▶ Written request
Lay out the data below as a Markdown table with two columns, Row and Line. Put each non-blank line in its own row, numbered in order, and leave out blank lines.

▶ Entries supplied
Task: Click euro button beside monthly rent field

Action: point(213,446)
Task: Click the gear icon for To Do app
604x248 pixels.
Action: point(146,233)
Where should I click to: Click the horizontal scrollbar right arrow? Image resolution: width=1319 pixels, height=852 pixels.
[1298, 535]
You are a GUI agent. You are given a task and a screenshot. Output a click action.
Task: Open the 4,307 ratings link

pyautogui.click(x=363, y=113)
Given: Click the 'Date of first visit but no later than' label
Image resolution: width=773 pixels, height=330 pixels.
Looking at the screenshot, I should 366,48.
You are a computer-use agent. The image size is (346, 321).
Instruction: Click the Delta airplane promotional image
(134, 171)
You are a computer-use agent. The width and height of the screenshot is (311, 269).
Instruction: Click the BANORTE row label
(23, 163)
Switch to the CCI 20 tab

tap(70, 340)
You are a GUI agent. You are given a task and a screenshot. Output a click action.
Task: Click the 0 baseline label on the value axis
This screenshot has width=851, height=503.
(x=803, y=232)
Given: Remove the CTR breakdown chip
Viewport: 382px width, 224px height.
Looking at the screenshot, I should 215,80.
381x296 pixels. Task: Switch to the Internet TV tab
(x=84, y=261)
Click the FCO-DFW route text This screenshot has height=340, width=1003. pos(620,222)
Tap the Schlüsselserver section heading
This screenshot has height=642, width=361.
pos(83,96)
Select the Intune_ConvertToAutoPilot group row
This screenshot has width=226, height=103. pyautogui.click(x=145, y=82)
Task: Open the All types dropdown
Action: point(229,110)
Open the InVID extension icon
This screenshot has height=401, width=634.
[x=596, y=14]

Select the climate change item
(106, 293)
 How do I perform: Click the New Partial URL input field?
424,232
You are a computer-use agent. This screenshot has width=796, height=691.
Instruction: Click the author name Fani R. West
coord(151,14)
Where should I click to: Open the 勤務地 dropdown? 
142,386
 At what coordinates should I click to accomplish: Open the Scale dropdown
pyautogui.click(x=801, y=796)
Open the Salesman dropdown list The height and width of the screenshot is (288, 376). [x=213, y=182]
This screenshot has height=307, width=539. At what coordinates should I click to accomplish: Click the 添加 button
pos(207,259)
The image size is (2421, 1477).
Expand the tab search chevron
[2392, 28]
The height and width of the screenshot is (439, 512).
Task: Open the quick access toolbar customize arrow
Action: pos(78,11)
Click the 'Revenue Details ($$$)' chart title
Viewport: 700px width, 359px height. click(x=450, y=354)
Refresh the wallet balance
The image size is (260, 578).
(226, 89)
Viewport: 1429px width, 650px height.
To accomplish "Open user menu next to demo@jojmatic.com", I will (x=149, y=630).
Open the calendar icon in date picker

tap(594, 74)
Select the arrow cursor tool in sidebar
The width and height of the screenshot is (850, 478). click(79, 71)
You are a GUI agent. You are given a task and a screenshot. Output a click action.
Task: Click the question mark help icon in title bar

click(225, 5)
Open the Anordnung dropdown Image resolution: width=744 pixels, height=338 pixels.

▶ Reply
| Row | Line |
|---|---|
| 1 | Task: Click euro button beside monthly rent field |
| 2 | Action: point(213,446) |
| 3 | Task: Click the gear icon for To Do app |
| 4 | 604x248 pixels. |
| 5 | Action: point(146,233) |
| 6 | Where should I click to: Click the horizontal scrollbar right arrow? Image resolution: width=1319 pixels, height=852 pixels. |
| 7 | [1298, 535] |
| 8 | You are a GUI agent. You are given a task and a screenshot. Output a click action. |
| 9 | Task: Open the 4,307 ratings link |
| 10 | pyautogui.click(x=363, y=113) |
| 11 | Given: Click the 'Date of first visit but no later than' label |
| 12 | Image resolution: width=773 pixels, height=330 pixels. |
| 13 | Looking at the screenshot, I should 366,48. |
| 14 | You are a computer-use agent. The image size is (346, 321). |
| 15 | Instruction: Click the Delta airplane promotional image |
| 16 | (134, 171) |
| 17 | You are a computer-use agent. The width and height of the screenshot is (311, 269). |
| 18 | Instruction: Click the BANORTE row label |
| 19 | (23, 163) |
| 20 | Switch to the CCI 20 tab |
| 21 | tap(70, 340) |
| 22 | You are a GUI agent. You are given a task and a screenshot. Output a click action. |
| 23 | Task: Click the 0 baseline label on the value axis |
| 24 | This screenshot has width=851, height=503. |
| 25 | (x=803, y=232) |
| 26 | Given: Remove the CTR breakdown chip |
| 27 | Viewport: 382px width, 224px height. |
| 28 | Looking at the screenshot, I should 215,80. |
| 29 | 381x296 pixels. Task: Switch to the Internet TV tab |
| 30 | (x=84, y=261) |
| 31 | Click the FCO-DFW route text This screenshot has height=340, width=1003. pos(620,222) |
| 32 | Tap the Schlüsselserver section heading |
| 33 | This screenshot has height=642, width=361. |
| 34 | pos(83,96) |
| 35 | Select the Intune_ConvertToAutoPilot group row |
| 36 | This screenshot has width=226, height=103. pyautogui.click(x=145, y=82) |
| 37 | Task: Open the All types dropdown |
| 38 | Action: point(229,110) |
| 39 | Open the InVID extension icon |
| 40 | This screenshot has height=401, width=634. |
| 41 | [x=596, y=14] |
| 42 | Select the climate change item |
| 43 | (106, 293) |
| 44 |  How do I perform: Click the New Partial URL input field? |
| 45 | 424,232 |
| 46 | You are a computer-use agent. This screenshot has width=796, height=691. |
| 47 | Instruction: Click the author name Fani R. West |
| 48 | coord(151,14) |
| 49 | Where should I click to: Open the 勤務地 dropdown?  |
| 50 | 142,386 |
| 51 |  At what coordinates should I click to accomplish: Open the Scale dropdown |
| 52 | pyautogui.click(x=801, y=796) |
| 53 | Open the Salesman dropdown list The height and width of the screenshot is (288, 376). [x=213, y=182] |
| 54 | This screenshot has height=307, width=539. At what coordinates should I click to accomplish: Click the 添加 button |
| 55 | pos(207,259) |
| 56 | The image size is (2421, 1477). |
| 57 | Expand the tab search chevron |
| 58 | [2392, 28] |
| 59 | The height and width of the screenshot is (439, 512). |
| 60 | Task: Open the quick access toolbar customize arrow |
| 61 | Action: pos(78,11) |
| 62 | Click the 'Revenue Details ($$$)' chart title |
| 63 | Viewport: 700px width, 359px height. click(x=450, y=354) |
| 64 | Refresh the wallet balance |
| 65 | The image size is (260, 578). |
| 66 | (226, 89) |
| 67 | Viewport: 1429px width, 650px height. |
| 68 | To accomplish "Open user menu next to demo@jojmatic.com", I will (x=149, y=630). |
| 69 | Open the calendar icon in date picker |
| 70 | tap(594, 74) |
| 71 | Select the arrow cursor tool in sidebar |
| 72 | The width and height of the screenshot is (850, 478). click(79, 71) |
| 73 | You are a GUI agent. You are given a task and a screenshot. Output a click action. |
| 74 | Task: Click the question mark help icon in title bar |
| 75 | click(225, 5) |
| 76 | Open the Anordnung dropdown Image resolution: width=744 pixels, height=338 pixels. |